Book Review: Righting Wrongs: Three Decades on the Front Lines Battling Abusive Governments
By Professor Gerald M Steinberg
Abstract
Click Here for Full Article
[Excerpts]
As Executive Director of Human Rights Watch (HRW) for almost three decades, Kenneth Roth led the transformation of nongovernmental organizations (NGOs) into a powerful industry, parallel to the transformation of the 1948 Universal Declaration of Human Rights and associated institutions into selective advocacy instruments, applied particularly against Israel. As a result, Roth is a very controversial figure—embraced by postcolonialist anti-Zionist ideologues and pilloried by their opponents.
In this lengthy recounting (325 pages of text and 323 endnotes), Roth presents his case and counters the criticism. The book is carefully manicured and packaged, highlighting the author’s accomplishments in fundraising, public relations, and political marketing, while also systematically omitting key events and details that contradict his version. The book’s fifteen chapters cover Roth’s advocacy as well as that of HRW across the globe, including Russia, China, Syria, Saudi Arabia, Hungary, Poland, Rwanda, and the United States, and at the UN as well. Notably, there is no chapter on Iran and very few examples relating to Tehran’s record as one of the world’s most repressive and aggressive regimes. This is entirely consistent with a postcolonial agenda that minimizes emphasis on Iran. While a brief chapter on Syria presents the responses of Roth and HRW to the Assad regime’s brutal attacks against rebel strongholds following the 2011 uprising, it stands in contrast to the very limited attention given to Syrian repression in the previous two decades.
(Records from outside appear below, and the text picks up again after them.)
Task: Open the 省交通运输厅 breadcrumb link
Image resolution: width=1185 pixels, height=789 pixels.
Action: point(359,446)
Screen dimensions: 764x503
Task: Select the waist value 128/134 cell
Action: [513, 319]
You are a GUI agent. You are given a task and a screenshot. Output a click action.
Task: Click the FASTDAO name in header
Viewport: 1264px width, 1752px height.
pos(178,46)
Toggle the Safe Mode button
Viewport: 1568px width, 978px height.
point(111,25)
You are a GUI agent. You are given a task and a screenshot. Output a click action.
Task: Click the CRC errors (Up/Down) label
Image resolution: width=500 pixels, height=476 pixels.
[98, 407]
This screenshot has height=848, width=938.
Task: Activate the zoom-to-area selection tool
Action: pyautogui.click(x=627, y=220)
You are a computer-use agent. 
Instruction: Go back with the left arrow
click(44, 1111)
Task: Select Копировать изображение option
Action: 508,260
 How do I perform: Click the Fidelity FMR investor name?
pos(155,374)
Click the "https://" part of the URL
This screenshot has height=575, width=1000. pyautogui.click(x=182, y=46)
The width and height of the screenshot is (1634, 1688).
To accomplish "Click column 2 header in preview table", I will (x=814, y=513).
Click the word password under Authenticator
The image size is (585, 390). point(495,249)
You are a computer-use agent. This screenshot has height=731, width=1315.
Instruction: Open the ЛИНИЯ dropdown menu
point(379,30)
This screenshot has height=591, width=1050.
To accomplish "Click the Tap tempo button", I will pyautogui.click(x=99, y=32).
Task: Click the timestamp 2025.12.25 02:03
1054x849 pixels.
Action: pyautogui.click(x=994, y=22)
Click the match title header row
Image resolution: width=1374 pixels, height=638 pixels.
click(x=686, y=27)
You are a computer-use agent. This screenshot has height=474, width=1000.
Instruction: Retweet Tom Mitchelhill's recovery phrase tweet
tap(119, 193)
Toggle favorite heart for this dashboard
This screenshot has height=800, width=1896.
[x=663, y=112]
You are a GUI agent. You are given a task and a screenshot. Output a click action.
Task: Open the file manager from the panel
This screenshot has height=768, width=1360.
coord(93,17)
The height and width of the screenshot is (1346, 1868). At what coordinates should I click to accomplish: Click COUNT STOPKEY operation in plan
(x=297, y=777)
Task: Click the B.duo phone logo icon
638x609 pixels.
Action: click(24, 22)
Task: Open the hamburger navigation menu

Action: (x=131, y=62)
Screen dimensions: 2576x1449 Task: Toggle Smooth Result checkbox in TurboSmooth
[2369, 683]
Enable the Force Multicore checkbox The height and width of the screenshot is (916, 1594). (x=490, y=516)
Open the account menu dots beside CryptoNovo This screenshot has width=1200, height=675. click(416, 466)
Most of the chapters are chronological compilations, making for slow reading with numerous diversions and repetitions. Indeed, this is more of a reference work for libraries than an insightful and fluid autobiography. The pages are filled with details of Roth’s extensive globetrotting (always in economy class, he insists), lectures to various dignitaries and officials, and snarky dismissals of opponents—“trolls … who see their role as going after anyone who criticizes their favorite government. Supporters of the Israeli government are by far the worst” (p. 39). On HRW founder Robert Bernstein’s 2009 essay in The New York Times—“Rights Watchdog, Lost in the Mideast”—denouncing the organization’s focus on attacking democracies and turning Israel into a “pariah state,” Roth blames a conspiracy led by “a small group of right-wing New Yorkers [who] wanted to stop our criticism of Israel” and sought “to discredit our criticism of Israeli repression” (pp. 190–91). For the record, Bernstein and other board members asked the author of this review, as well as other non-New Yorkers not necessarily with right-wing political proclivities, to discuss these issues. Bernstein told us that the appointment of Roth was “one of my biggest mistakes.” The exodus of donors who followed Bernstein created a major crisis, but HRW was rescued when George Soros pledged to contribute $10 million annually.